Bile Acid Synthesis Defect, Congenital, 2
A number sign (#) is used with this entry because of evidence that this form of congenital defect in bile acid synthesis with delta(4)-3-oxosteroid 5-beta-reductase deficiency, referred to here as CBAS2, is caused by homozygous or compound heterozygous mutation in the AKR1D1 gene (604741) on chromosome 7q33.
For a general description and a discussion of genetic heterogeneity of congenital bile acid synthesis defects, see 607765.
Clinical FeaturesSetchell et al. (1988) reported monozygotic male twins who presented at birth with cholestatic jaundice due to severe intrahepatic cholestasis. A previously born sib had died at the age of 4 months of hepatic failure following an identical course. Using fast atom bombardment ionization-mass spectrometry, the authors found increased urinary excretion and predominance of taurine-conjugated unsaturated hydroxy-oxo-bile acids. The biochemical findings indicated a defect in bile acid synthesis involving the delta(4)-3-oxosteroid 5-beta-reductase enzyme which converts delta(4)-3-oxo-C27 bile acid intermediates into the corresponding 3-alpha-hydroxy-5-beta(H) structures. The inheritance suggested an autosomal recessive disorder. On follow-up studies of the patients reported by Setchell et al. (1988), Daugherty et al. (1993) found defective primary bile acid synthesis and markedly increased levels of atypical oxo and allo bile acids in urine and serum. Liver biopsy showed hepatocellular cholestasis and giant-cell transformation which resolved in parallel with clinical and biochemical recovery during oral bile acid administration. In the twins, 5 years old at the time of report, portal fibrosis stabilized at a mild level. Follow-up biopsy in another brother at 8 months was normal, and he was doing well at 3 years of age.

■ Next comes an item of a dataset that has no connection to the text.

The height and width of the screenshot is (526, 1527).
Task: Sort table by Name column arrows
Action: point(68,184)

Daugherty et al. (1993) identified 8 additional patients by urine screening; all were boys.
Shneider et al. (1994) and Siafakas et al. (1997) reported a total of 5 infants with delta(4)-3-oxosteroid 5-beta-reductase deficiency who also had neonatal hemochromatosis (231100).
Kimura et al. (1998) studied a 5-month-old Japanese boy with severe neonatal cholestasis associated with hypertyrosinemia. A liver sample was examined by immunoblot analysis using monoclonal antibodies against 5-beta-reductase. Although an indistinct band of 5-beta-reductase was seen in the analysis, it remained uncertain as to whether this represented a primary or inherited 5-beta-reductase deficiency. It may have been a secondary deficiency due to severe liver damage, even though 3-oxo-delta(4) bile acids constituted more than 70% of the total urinary bile acids.

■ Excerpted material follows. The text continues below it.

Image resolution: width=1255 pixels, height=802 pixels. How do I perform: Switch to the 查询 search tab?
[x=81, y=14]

Clayton et al. (1996) and Lemonde et al. (2003) reported a Sardinian girl who presented at age 3 weeks with hyperbilirubinemia, elevated liver enzymes, and prolonged prothrombin time consistent with cholestasis. She also had steatorrhea, failure to thrive, and rickets. Liver biopsy showed extensive giant cell transformation and steatosis. Gamma-GGT (see 612346) was normal. By age 9 years, she was doing well on bile replacement therapy with chenodeoxycholic acid and cholic acid.
Lemonde et al. (2003) described 2 additional unrelated patients with neonatal cholestatic jaundice. Both patients were born of consanguineous parents. Other clinical features included coagulopathy, giant cell hepatitis, and almost complete absence of chenodeoxycholic and cholic acids. Both patients developed liver failure necessitating liver transplantation.

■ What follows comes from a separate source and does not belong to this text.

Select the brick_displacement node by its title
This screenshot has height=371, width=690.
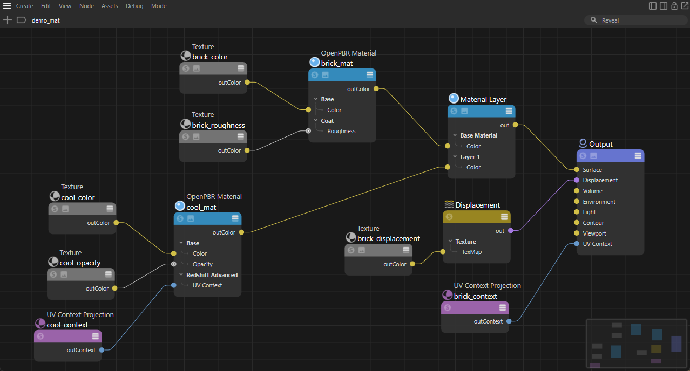(388, 238)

Molecular GeneticsIn 3 unrelated patients with progressive familial intrahepatic cholestasis due to delta(4)-3-oxosteroid 5-beta-reductase deficiency, Lemonde et al. (2003) identified 3 different homozygous mutations in the AKR1D1 gene (604741.0001-604741.0003). Urinary profile of all 3 patients showed almost complete absence of chenodeoxycholic and cholic acids. One of the patients had been reported by Clayton et al. (1996).
Exclusion Studies
In an infant with clinical and biochemical features of 5-beta-reductase deficiency, including urinary bile salts with a 3-oxo-delta(4) content greater than 94%, Sumazaki et al. (1997) excluded a pathogenic mutation in the AKR1D1 gene.
Genotype/Phenotype CorrelationsDrury et al. (2010) noted that a patient with a homozygous truncating mutation in the ARK1D1 gene (604741.0002; Lemonde et al., 2003) had a more severe phenotype necessitating liver transplantation compared to 2 sibs with compound heterozygous missense mutations resulting in some residual protein function (605741.0004 and 604741.0005; Gonzales et al., 2004) who responded well to oral cholic acid supplementation and did not need liver transplantation.